In the listing below, find the line with "Select the Summary element row" and the line with "Viewport: 1075px width, 520px height.". Repeat those two lines and all lines between them exactly.

Dataset records -
* * * *
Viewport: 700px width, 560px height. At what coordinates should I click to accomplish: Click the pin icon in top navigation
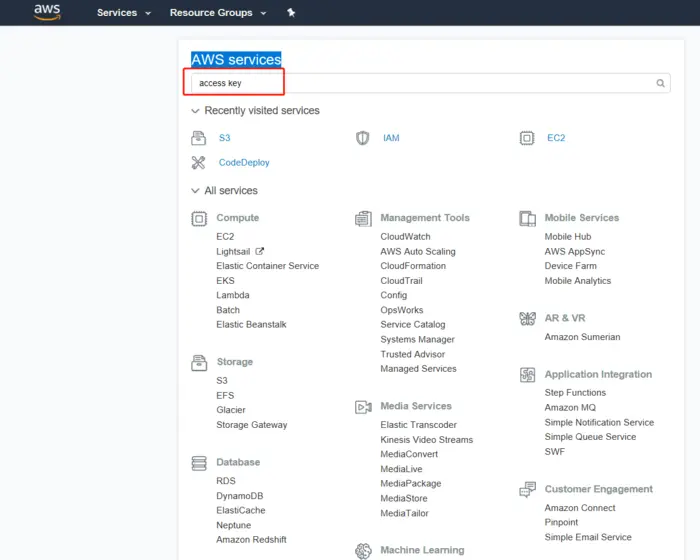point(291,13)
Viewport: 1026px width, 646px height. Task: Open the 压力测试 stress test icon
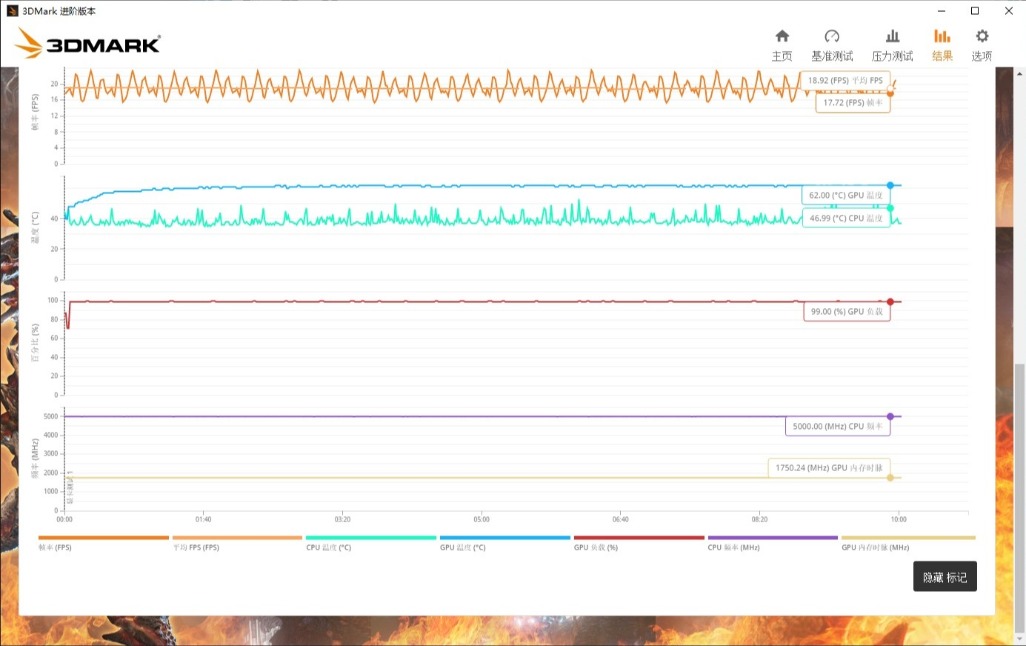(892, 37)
* * * *
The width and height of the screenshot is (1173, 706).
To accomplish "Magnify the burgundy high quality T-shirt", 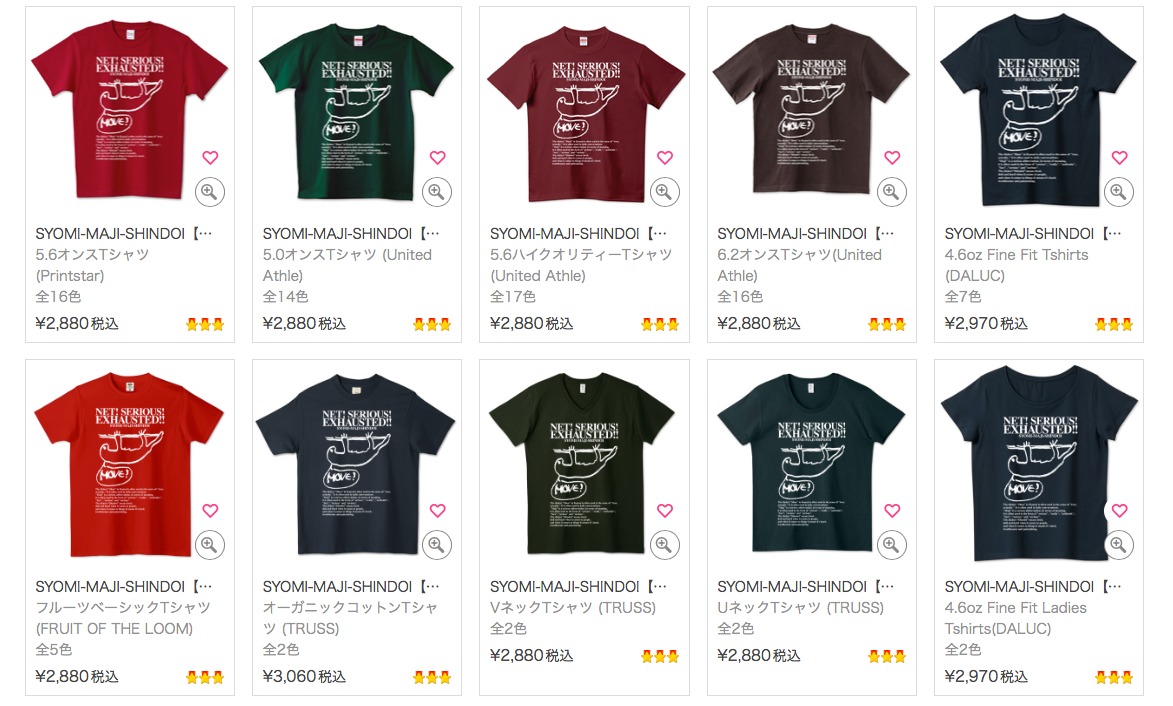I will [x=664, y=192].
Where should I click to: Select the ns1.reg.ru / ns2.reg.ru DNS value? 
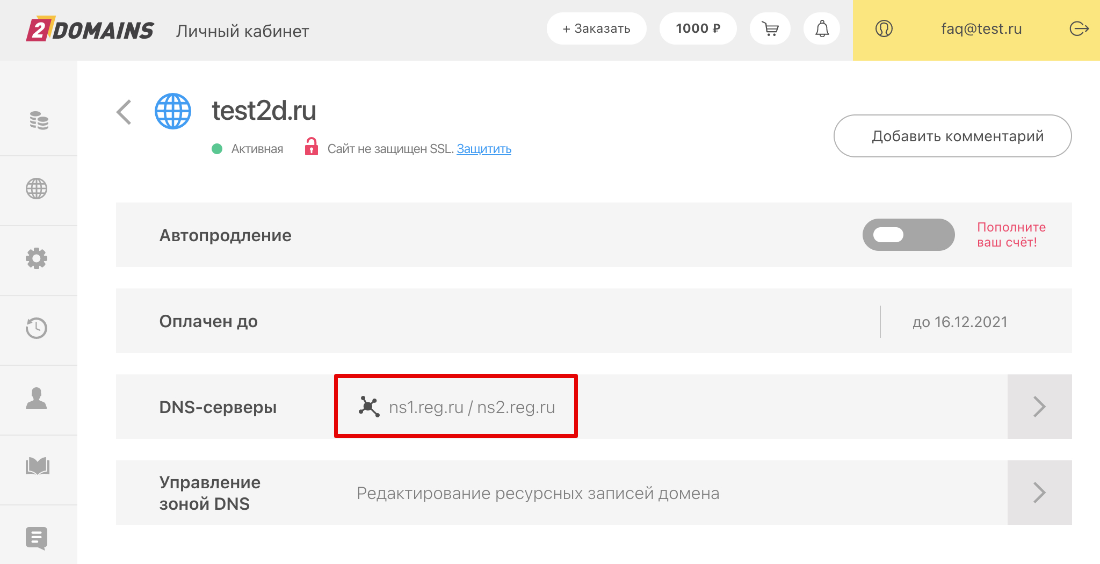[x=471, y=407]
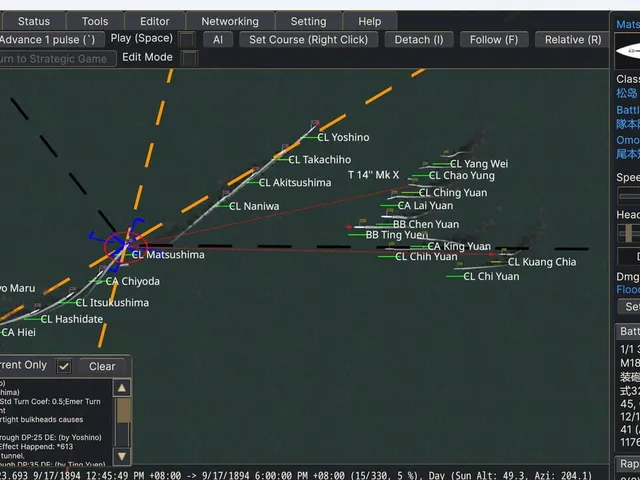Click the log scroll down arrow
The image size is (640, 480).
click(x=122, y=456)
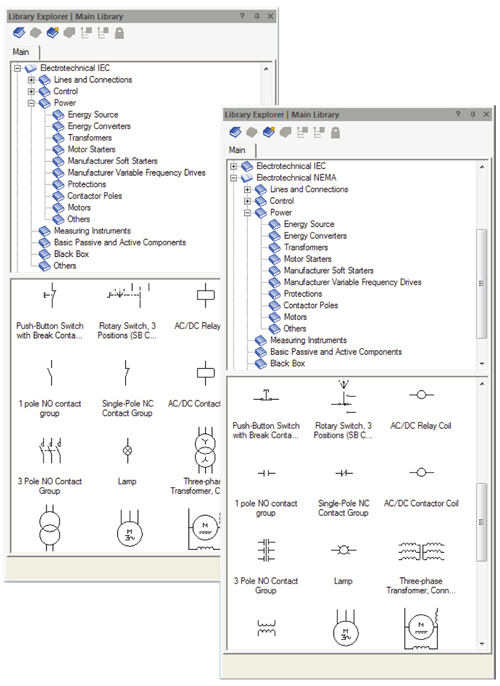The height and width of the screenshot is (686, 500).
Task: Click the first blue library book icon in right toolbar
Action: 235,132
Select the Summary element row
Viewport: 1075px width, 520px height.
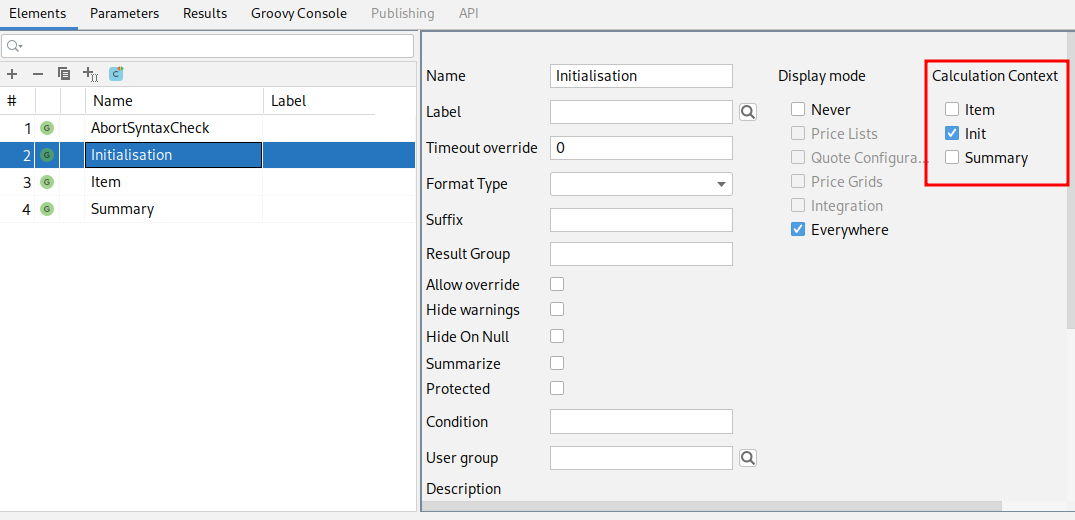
* * * *
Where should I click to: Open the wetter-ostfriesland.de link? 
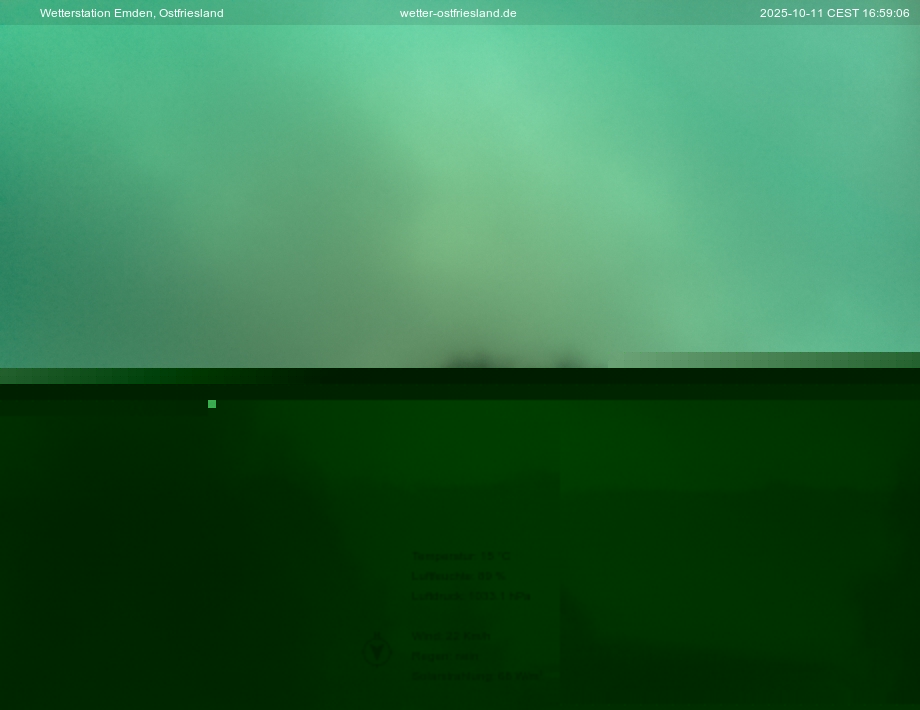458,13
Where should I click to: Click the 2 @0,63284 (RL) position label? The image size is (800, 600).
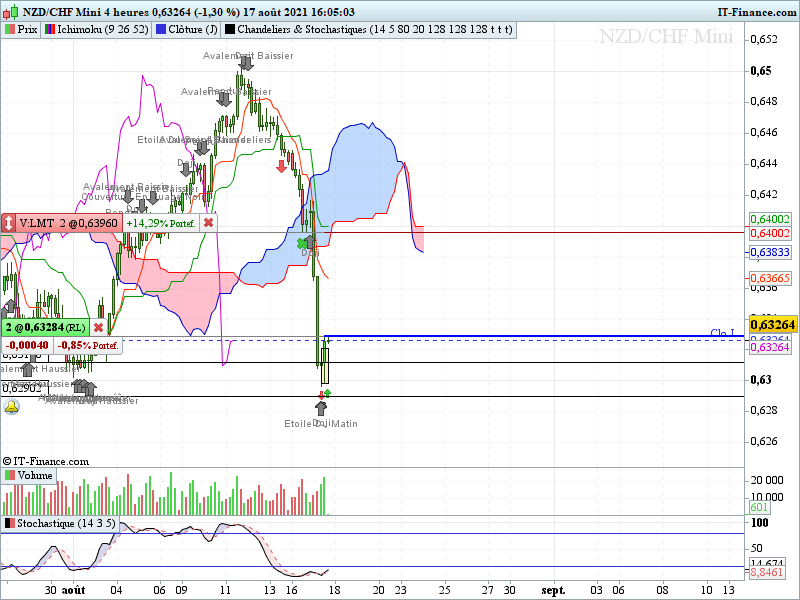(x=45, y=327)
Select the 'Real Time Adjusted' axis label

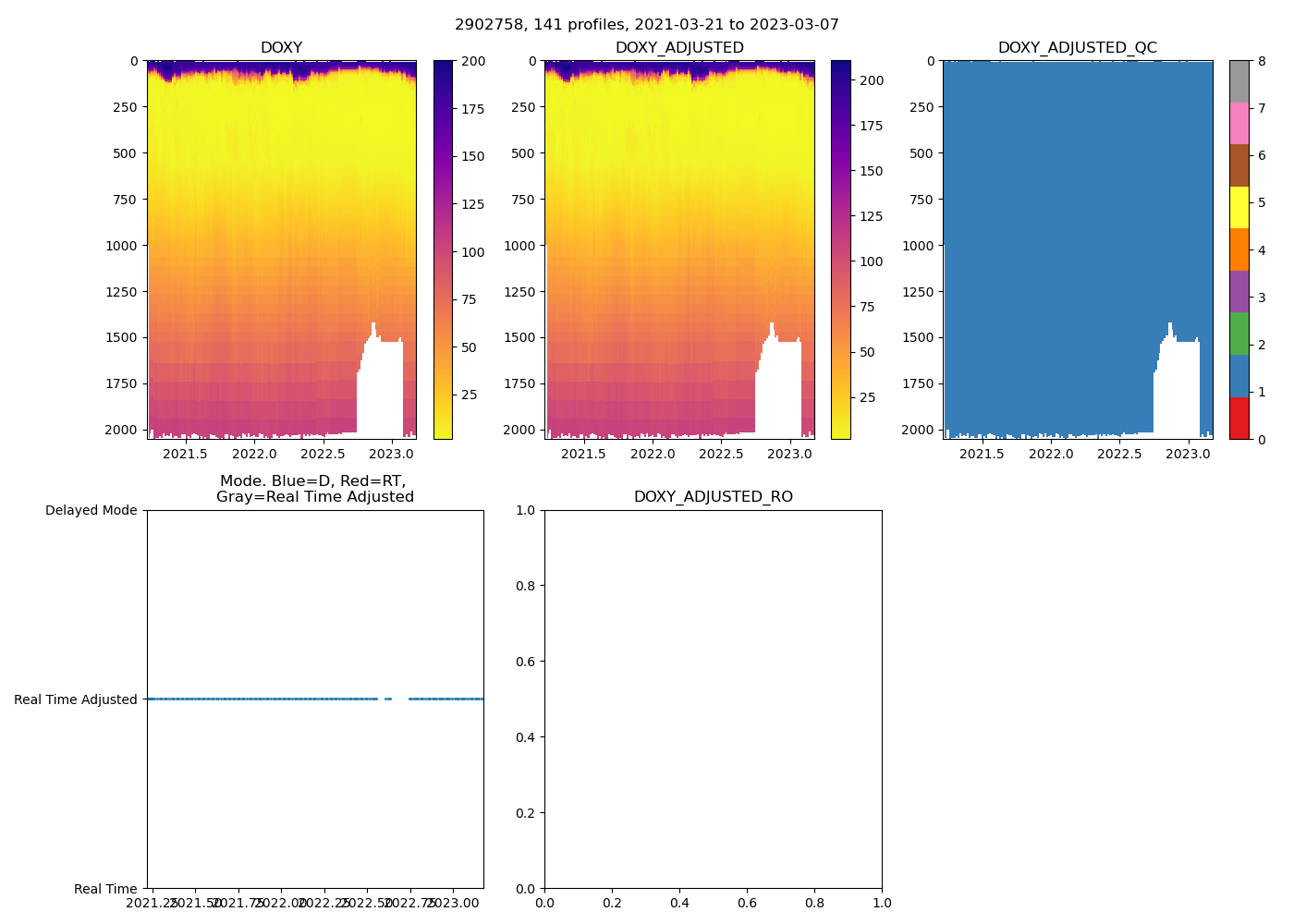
* * * *
Answer to this exercise -
Select the Summary element row
Viewport: 1075px width, 520px height.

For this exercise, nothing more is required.